Atualmente o acervo do Cine Grátis encontra-se no CRAV – Centro de Referência Audiovisual de Belo Horizonte, e está disponível para consultas e pesquisas.
1999 – Bodas de Ouro do Cine Grátis
Na comemoração do cinqüentenário de criação do Cine Grátis, em 1999, o animador cultural Márcio Quintino dos Santos foi agraciado em solenidade realizada no Cine Humberto Mauro, no Palácio das Artes, com o troféu que tem como patrono o cineasta Humberto Mauro e onde foi exibido o filme “Cinema Paradiso”, do italiano Guiseppe Tornatore.
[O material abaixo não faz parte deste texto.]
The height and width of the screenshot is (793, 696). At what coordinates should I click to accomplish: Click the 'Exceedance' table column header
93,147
A solenidade fez parte do projeto “Savassi 2000 – Arte na Praça, que desencadeou uma grande movimentação cultural.
Anualmente o troféu se destina a agraciar 10 personalidades que tenham se destacado no setor das artes audiovisuais, é um reconhecimento ao valor de quantos, em qualquer tempo tenham contribuído para o desenvolvimento de tais artes.Humberto Duarte Mauro, nascido em Volta Grande, Minas Gerais, se instalou em Cataguases aos 13 anos e fez daquela cidade um dos mais importantes pólos do cinema brasileiro devido ao seu pioneirismo.Entre 1925 e 1974 fez filmes sempre com temas brasileiros.
Na comemoração do cinqüentenário do Cine Grátis, também foi criada na vitrine do Café-Livraria da Travessa, ponto de encontro de intelectuais, uma espécie de museu do Cine Grátis. Lá, foram colocadas máquinas antigas de cinema e fotos antigas da promoção, além da exposição, foram exibidos vários filmes na praça. O projeto foi idealizado pelo empresário e pelos produtores culturais, Fábio Campos, Maria Inês Mascarenhas e Luis Otávio Brandão, e teve o objetivo de colocar a arte “cara a cara” com o público.
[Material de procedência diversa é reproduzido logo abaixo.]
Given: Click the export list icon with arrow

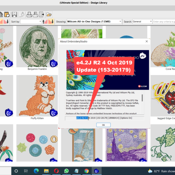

As projeções do Cine Grátis ao ar livre marcaram época como um evento de grande entretenimento nos anos 50 em Belo Horizonte, e como recordação dessa época foram selecionados curtas, documentários educativos, desenhos animados e um audiovisual produzido por Quintino e selecionado em seus arquivos particulares, constantemente fontes de referências para pesquisadores interessados em estudar imagens doas anos 40, 50 e 60, para serem exibidos na praça.
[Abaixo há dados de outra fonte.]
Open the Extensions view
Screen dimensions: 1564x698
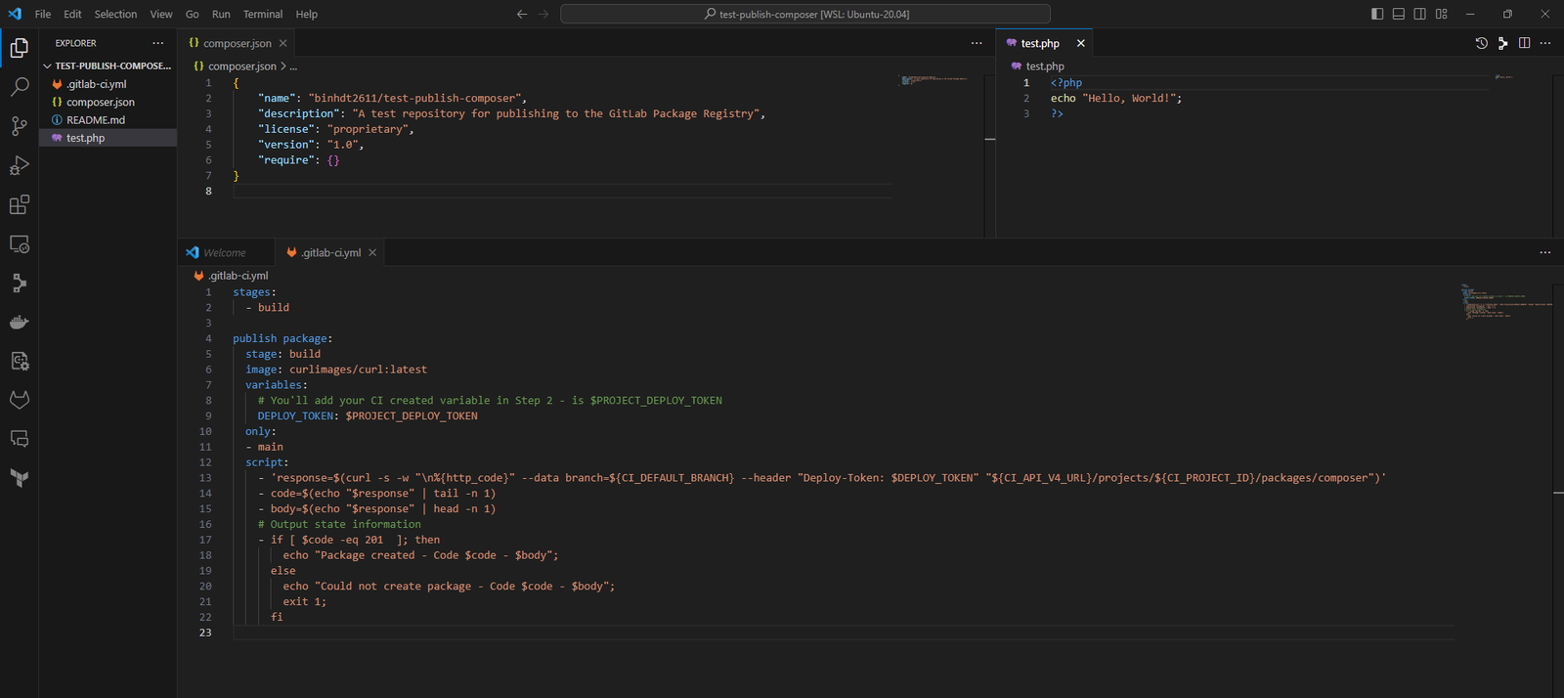[19, 204]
O Cine Grátis foi um projeto que propiciou a inserção da cultura no processo de desenvolvimento cultural de muitas pessoas que não tinham acesso à 7ª arte, por isso essa homenagem prestada ao idealizador do projeto significou uma homenagem a um momento particular na história da vida cultural de Belo Horizonte, o pioneirismo de Quintino ao promover e difundir a cultura e a publicidade áudio-visual na cidade.
Apesar da rusticidade do sistema de exibição, que usava um projetor de 16 milímetros, e do grande número de propagandas que eram exibidas por seção para cobrir os custos dos aluguéis dos filmes, milhares de pessoas se divertiram com o entretenimento de tal forma que fez do Cine Grátis uma lenda cultural, pois foi numa época em que a televisão ainda não havia chagado ao Brasil e a atração ainda era o rádio.